- _TEXTE À LIRE_
----------

Et le soleil qui brille... Qu’est-ce que je fais là, enfermée ? Le ménage peut attendre, non? Ne ferais-je pas mieux de prendre quelques heures pour lire le journal, un magazine, un livre ? Je m’installe au jardin. Je profite de la chaleur et de mes lectures, mais ça coince quelque part. Tout le monde est au boulot, occupé, et moi je suis là... à me dorer la pilule. Or, ne rien faire,  » pro-fi-ter « , voilà le mot-clé pour tout pensionné. On me félicite et on m’assure que je vais enfin avoir du temps pour moi. Le souci, c’est que ça ne me ressemble pas. Je suis active, moi, j’aime m’occuper.

J’essaie de me défaire de cette pensée et de disséquer ce sentiment de bien-être : ne rien faire. Pourquoi est-ce tout à coup si différent ? Sans doute parce que cela n’avait rien d’évident, même avant. C’étaient des moments volés, à midi ou en rentrant plus tôt, le soir, à la maison, avant le coucher du soleil. Je savais alors que ça ne durerait que le temps d’un week-end, d’un jour de congé, d’une semaine de vacances... Maintenant, ce sont des vacances permanentes et il faut un peu de temps pour se faire à ce sentiment divin. Cette impression si douce de pouvoir enfin profiter du moment présent.

MARDI, LE TEMPS C’EST DE L’ARGENT

Mon GSM montre des signes de faiblesse. Je décide d’aller en ville pour en acheter un nouveau. Pour fuir ce qui m’attend chez moi, les toiles d’araignées et la saleté dans les coins ? Mais non, tout cela aurait dû être réglé depuis bien longtemps !

J’en profite pour pousser la porte du secrétariat social, histoire de voir si je ne pourrais pas travailler un peu en plus de ma pension. Les cotisations sociales ont augmenté ces dernières années et j’avais déjà l’impression que le peu que j’écrivais avait fâcheusement tendance à grossir mes impôts et mes cotisations. Le jeu n’en valait presque pas la chandelle. Je voudrais savoir ce qu’il en est avec mon nouveau statut. La dame au guichet comprend ma frustration et abonde dans mon sens. Mais elle m’apprend aussi que ce changement de statut comporte un avantage: je vais pouvoir arrondir un peu mes fins de mois. Quelle chance! D’autant que, désormais, je ne manque plus de temps. Avant, je n’avais ni le temps, ni l’énergie. Il y a tant de choses que j’ignorais. Maintenant, après ce long entretien avec l’employée de la caisse d’assurances sociales, tout est plus clair. Ne dit-on pas que le temps c’est de l’argent ? Eh bien, oui !

----------

- _DONNÉES FOURNIES_
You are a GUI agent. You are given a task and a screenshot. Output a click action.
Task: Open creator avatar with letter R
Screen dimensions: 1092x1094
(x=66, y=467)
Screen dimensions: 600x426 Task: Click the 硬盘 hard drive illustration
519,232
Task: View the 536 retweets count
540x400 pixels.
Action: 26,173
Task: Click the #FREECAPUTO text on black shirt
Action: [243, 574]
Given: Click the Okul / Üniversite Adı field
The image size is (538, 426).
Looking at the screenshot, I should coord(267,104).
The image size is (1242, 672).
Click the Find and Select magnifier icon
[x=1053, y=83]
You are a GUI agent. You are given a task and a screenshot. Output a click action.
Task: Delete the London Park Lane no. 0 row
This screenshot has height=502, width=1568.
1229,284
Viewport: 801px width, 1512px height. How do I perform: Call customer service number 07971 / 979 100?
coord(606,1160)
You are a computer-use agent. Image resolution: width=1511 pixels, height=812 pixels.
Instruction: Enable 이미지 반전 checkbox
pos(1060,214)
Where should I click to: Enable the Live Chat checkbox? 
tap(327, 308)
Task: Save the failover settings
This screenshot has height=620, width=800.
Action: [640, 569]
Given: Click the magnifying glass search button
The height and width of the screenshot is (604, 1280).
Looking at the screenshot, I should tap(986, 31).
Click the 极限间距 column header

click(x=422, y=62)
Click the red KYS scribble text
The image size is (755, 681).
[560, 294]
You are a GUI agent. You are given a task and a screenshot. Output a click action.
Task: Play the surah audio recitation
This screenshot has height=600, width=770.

----------

- _À FAIRE_
A. Recopiez, dans le texte à lire, le passage allant de "Mon GSM montre" jusqu'à "bien longtemps !".
B. Répondez à ces questions d'après le texte à lire.
(i) Où a-t-on pris place pour lire dans le premier paragraphe ?
(ii) Quel appareil montre des signes de faiblesse ?
(iii) Selon la dame au guichet, quel avantage comporte le changement de statut ?
On peut se passer des données fournies.

- _RÉPONSES PAR TÂCHE_
A.
Mon GSM montre des signes de faiblesse. Je décide d’aller en ville pour en acheter un nouveau. Pour fuir ce qui m’attend chez moi, les toiles d’araignées et la saleté dans les coins ? Mais non, tout cela aurait dû être réglé depuis bien longtemps !

B.
(i) Au jardin.
(ii) Le GSM.
(iii) Il permet d'arrondir un peu ses fins de mois.